タイムラプスでのアノテーションを用いた胚選択は従来の形態評価を超えない?(論文紹介)
Vitrolife社が提供するタイムラプスアノテーションを含んだ評価スコアであるKIDScore™ D5は国内では使用しているクリニックが複数あります。
加藤らによる報告(2021)で、KIDScore™ D5と母体年齢、妊娠・出産成績との関係が示され、高齢(40歳以上)の患者に対してKIDScore™ D5予測の有効性が示されています。ただし、レトロスペクティブな評価であり、現在まで胚の分割時間(アノテーション)を加えた胚評価のアルゴリズムは従来の胚評価と比較した前向き研究は多くありません。比較的大規模な前向き研究の報告がでてきたのでご報告させていただきます。
≪論文紹介≫
Aisling Ahlström, et al. Hum Reprod. 2022. DOI: 10.1093/humrep/deac020
2018年から2021年にかけて、北欧のIVFクリニック10施設776名女性(タイムラプス群:387例、従来形態評価群:389例)に対して新鮮胚移植で移植する際に従来の形態評価とアノテーションを加えたタイムラプスモニタリングでの胚評価による妊娠率の違いを明らかにするために前向き多施設共同無作為化対照試験を実施しました。
5日目に良質胚盤胞を2個以上発育した患者を、コンピュータ無作為化プログラムにより、形態学のみで単一胚盤胞を移植用に選択する対照群と、タイムラプスのアノテーションスコアにより最終選択を決定する介入群のいずれかに1:1の割合で割付けました。胚盤胞を評価する胚培養士は盲検化され、医師と患者は妊娠結果が判明するまで盲検化されました。

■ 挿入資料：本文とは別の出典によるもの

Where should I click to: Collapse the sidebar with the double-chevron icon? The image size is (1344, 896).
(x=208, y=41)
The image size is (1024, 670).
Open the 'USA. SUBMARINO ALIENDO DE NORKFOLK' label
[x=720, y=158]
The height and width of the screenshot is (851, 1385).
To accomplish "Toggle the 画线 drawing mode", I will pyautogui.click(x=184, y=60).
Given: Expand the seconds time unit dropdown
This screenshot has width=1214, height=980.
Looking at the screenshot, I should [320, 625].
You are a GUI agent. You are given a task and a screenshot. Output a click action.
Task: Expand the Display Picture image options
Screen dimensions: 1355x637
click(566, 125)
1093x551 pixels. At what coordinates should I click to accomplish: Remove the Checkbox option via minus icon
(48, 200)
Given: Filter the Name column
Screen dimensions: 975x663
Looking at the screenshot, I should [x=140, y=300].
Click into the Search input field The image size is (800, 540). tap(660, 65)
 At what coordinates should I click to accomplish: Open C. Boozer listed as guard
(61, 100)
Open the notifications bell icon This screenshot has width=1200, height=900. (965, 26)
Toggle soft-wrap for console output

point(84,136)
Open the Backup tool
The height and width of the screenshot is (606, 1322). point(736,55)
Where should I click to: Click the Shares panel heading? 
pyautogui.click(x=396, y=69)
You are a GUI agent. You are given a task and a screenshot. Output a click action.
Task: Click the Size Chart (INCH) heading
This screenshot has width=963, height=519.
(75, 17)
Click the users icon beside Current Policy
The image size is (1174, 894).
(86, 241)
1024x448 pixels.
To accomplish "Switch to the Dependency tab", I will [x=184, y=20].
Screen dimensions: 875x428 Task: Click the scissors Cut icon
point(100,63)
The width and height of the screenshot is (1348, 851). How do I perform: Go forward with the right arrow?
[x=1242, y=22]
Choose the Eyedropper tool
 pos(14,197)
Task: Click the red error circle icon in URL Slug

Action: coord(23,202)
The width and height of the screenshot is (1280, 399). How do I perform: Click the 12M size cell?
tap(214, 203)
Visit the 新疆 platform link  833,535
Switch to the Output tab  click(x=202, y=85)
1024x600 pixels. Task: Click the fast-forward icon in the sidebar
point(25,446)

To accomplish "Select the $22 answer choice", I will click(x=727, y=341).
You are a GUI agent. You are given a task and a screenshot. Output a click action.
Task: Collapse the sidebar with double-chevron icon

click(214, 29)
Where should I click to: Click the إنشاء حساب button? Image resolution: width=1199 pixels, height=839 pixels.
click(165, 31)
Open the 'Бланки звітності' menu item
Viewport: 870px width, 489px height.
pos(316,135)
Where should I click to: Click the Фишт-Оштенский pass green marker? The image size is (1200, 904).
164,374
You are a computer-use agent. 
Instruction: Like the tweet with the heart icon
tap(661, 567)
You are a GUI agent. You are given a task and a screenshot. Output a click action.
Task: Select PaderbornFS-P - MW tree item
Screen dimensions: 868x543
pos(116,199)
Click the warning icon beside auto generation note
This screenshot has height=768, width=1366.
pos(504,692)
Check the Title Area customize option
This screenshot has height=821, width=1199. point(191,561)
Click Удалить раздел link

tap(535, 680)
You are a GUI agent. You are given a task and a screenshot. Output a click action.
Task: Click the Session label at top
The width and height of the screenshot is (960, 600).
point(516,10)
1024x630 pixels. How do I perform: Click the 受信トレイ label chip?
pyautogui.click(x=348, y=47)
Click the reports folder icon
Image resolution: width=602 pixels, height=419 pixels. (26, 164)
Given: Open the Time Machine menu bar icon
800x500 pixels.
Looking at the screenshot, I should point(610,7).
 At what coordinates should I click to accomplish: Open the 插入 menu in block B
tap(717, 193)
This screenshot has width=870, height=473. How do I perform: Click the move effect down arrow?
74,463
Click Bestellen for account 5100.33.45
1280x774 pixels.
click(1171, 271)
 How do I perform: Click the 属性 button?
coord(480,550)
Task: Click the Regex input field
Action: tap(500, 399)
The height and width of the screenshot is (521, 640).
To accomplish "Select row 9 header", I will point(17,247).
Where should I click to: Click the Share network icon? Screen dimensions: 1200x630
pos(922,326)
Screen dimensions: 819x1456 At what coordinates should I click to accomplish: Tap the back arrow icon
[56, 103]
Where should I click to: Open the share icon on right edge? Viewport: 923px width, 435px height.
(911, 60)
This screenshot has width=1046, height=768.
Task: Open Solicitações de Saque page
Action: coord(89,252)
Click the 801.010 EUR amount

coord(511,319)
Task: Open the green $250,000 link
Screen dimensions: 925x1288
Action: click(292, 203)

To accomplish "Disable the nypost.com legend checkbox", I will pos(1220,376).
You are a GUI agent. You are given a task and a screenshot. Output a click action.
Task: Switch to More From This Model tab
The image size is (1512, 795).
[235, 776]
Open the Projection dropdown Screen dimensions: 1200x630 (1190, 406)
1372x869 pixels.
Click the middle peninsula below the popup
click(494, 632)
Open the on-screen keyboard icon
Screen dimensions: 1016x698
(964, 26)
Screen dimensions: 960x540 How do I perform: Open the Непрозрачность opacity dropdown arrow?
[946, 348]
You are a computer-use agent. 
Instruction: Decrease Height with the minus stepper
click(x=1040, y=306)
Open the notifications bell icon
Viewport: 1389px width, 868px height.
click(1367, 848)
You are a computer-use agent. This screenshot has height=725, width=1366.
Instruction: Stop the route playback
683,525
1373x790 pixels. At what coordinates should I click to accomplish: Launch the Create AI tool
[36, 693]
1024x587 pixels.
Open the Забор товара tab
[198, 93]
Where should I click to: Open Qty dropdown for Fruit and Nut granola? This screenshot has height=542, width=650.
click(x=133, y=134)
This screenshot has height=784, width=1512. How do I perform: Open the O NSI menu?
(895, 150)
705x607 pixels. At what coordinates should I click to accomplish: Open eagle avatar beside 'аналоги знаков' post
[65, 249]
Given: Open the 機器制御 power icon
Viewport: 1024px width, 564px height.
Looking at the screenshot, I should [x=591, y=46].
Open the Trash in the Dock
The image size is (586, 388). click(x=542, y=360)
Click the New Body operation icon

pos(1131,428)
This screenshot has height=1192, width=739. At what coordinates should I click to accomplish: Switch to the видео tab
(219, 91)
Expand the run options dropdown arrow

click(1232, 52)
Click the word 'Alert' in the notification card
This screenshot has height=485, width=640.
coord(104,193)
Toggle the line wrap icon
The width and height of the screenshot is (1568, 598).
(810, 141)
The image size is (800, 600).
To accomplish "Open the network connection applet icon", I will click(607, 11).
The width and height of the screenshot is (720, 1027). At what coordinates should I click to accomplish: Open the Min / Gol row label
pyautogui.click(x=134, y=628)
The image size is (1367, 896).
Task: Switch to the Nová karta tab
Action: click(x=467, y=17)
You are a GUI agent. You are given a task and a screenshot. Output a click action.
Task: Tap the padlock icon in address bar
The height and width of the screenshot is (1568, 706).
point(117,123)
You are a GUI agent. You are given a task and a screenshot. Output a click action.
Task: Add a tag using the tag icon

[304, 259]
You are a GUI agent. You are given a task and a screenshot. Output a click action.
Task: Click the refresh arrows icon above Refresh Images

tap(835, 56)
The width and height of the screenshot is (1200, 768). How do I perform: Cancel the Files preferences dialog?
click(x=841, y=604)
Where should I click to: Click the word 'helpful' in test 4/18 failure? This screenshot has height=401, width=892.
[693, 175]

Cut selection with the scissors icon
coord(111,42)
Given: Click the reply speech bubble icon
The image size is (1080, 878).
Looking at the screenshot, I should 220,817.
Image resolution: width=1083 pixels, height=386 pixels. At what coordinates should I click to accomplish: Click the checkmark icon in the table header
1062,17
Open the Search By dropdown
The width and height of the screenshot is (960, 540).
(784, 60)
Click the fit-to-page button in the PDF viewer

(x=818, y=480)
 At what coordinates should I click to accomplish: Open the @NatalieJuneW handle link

評価項目は新鮮周期での単一胚移植の妊娠成績としました。
5日目良好胚盤胞の定義はGardner分類で3BB以上としました。タイムラプスアノテーションスコアはVitrolife社のKIDScore™ D5(t2、t3、t4、t5 、tSB、ICM、TEスコアでスコアリング)を選択しました。
結果:
タイムラプス群の継続妊娠率は47.4%(175/369)、対照群では48.1%(181/376)であり、両群間に差は認められませんでした(平均差-0.7%、95% CI -8.2、6.7、P = 0.90)。妊娠率(60.2% vs 59.0%、平均差1.1%、95%CI -6.2、8.4、P = 0.81)流産率(21.2% vs 18.5%、平均差2.7%、95%CI -5.2、10.6、P = 0.55)も差を認めませんでした。サブグループ解析の結果,患者背景および治療方法は影響を及ぼさないことが示されました。
≪私見≫
今回のRCTでは胚の分割時間(アノテーション)を加えた胚評価のアルゴリズムは従来の胚評価では新鮮胚移植での妊娠継続率・妊娠率・流産率には差がないことがわかりました。過去の報告でもパワー不足ではありますが、差がないとする前向き報告が2本(Goodman LR, et al. Fertil Steril 2016、Kaser DJ, et al. Hum Reprod 2017)、タイムラプスモニタリングがよいとする報告が1本(Rubio I, et al. Fertil Steril 2014)あります。ただ、タイムラプスモニタリングがよいとした報告では、タイムラプス評価胚はタイムラプスインキュベーター、従来胚は通常のインキュベーターとしていたので、一定温度、ガス組成で培養できるタイムラプスインキュベーターの方が胚にとってよかったのではないか?という声もあがっています(私も同意見です)。
アノテーションをつけるのは時間がかかりますので、差がないならつける必要がないのでは?というのがクリニック側の意見だと思います。ただ、今後AIスコアリングが広がっていく中、従来の形態評価に加え判断軸としてアノテーションに対する理解をふかめていくのは、患者様ご夫妻の赤ちゃんを委ねられる生殖医療者として努力を惜しむべきところではないと思っています。